In the letter, the ACLU of Missouri is calling on:  

  • Governor Parson to grant commutations to anyone identified by the CDC as particularly vulnerable whose sentence would end in the next two years, to anyone whose sentence would end in the next year, and to anyone currently being held on a technical (crimeless) supervision violation. 
  • Police to stop arresting people for minor offenses and in other circumstances issue citations or desk-tickets in lieu of arrest so that people can return home, balancing the need for arrest with the overwhelming public safety concerns presented by coronavirus. 
  • Prosecutors to avoid cash bail requests and move for release in all but the very few cases where pretrial detention is absolutely the least restrictive means necessary to ensure a person’s return to court. They should also institute a review-and-release protocol in cases which bail was already sought in the past 30 days and the person is currently detained.  
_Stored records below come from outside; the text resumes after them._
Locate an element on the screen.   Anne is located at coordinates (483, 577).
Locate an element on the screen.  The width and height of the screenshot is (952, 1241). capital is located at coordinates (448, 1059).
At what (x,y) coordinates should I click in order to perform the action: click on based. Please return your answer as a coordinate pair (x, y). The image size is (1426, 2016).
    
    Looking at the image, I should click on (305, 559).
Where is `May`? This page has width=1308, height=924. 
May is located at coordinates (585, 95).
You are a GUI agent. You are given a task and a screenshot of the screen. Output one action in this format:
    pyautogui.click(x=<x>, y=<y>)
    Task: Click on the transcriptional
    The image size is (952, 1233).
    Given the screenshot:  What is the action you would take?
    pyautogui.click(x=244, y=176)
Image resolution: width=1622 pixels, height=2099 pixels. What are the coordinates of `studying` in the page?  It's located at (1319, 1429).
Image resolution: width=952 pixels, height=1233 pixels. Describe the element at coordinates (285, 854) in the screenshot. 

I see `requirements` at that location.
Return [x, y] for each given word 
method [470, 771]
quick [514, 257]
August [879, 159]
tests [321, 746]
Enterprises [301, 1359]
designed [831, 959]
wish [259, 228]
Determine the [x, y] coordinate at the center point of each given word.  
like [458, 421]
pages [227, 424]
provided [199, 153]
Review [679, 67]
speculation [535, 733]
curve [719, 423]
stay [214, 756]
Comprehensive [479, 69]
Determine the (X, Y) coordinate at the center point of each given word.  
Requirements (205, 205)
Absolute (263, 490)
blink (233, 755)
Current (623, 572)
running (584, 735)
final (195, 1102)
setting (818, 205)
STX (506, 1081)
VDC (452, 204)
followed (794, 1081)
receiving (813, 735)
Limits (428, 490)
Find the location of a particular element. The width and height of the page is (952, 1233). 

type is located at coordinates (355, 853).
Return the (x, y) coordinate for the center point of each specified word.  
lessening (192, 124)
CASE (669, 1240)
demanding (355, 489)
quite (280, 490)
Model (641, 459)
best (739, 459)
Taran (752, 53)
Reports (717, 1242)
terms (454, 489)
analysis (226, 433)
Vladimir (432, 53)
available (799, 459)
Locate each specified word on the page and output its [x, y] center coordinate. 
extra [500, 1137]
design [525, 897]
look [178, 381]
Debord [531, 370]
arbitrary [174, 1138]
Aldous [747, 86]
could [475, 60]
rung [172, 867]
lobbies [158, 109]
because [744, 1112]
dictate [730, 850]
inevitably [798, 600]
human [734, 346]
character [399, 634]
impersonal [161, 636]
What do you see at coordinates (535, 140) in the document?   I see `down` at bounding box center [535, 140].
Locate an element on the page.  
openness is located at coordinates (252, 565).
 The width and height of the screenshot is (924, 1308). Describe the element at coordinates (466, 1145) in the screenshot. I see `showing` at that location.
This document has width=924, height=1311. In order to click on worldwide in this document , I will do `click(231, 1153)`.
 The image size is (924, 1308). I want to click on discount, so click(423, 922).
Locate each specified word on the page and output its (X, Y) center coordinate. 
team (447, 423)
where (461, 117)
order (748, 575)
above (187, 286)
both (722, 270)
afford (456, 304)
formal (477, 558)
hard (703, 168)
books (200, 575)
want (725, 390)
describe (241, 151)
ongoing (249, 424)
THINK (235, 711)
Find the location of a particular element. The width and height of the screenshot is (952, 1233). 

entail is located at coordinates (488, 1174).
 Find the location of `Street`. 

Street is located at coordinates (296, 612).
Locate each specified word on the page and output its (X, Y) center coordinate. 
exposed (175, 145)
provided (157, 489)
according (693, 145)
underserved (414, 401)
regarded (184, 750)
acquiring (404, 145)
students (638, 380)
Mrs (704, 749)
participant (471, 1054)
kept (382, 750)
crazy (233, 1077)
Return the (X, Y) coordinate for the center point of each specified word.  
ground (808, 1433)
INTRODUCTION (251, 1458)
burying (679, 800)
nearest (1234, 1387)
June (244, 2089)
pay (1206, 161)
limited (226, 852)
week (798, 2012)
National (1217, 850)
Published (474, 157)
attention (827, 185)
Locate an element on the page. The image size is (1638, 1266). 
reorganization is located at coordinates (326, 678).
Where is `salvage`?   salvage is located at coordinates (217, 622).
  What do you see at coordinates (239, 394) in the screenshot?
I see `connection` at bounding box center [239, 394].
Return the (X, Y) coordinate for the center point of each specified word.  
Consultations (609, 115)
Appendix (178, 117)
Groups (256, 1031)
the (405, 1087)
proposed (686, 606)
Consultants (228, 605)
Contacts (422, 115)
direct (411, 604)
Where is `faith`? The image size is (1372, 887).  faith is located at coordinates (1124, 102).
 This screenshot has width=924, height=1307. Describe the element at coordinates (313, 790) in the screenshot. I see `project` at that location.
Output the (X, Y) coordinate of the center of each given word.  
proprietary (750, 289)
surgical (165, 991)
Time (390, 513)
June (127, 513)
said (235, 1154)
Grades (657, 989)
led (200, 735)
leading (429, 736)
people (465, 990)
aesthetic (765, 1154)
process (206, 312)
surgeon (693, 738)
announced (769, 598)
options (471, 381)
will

  • Judges to allow anyone with an open criminal case and upcoming hearing the chance to voluntarily waive that hearing or conduct that hearing via telephone or video conference.  
  • Sheriffs to ensure that facilities are as empty, safe, and clean as possible and that hygiene products are free and readily available to incarcerated people and staff.  
  • Probation and Parole Agents and Parole Boards to expedite and expand release opportunities for incarcerated people, reducing the population in prisons as recommended by health experts. Boards should institute a presumption for release for all people who have a parole hearing scheduled in the next two years.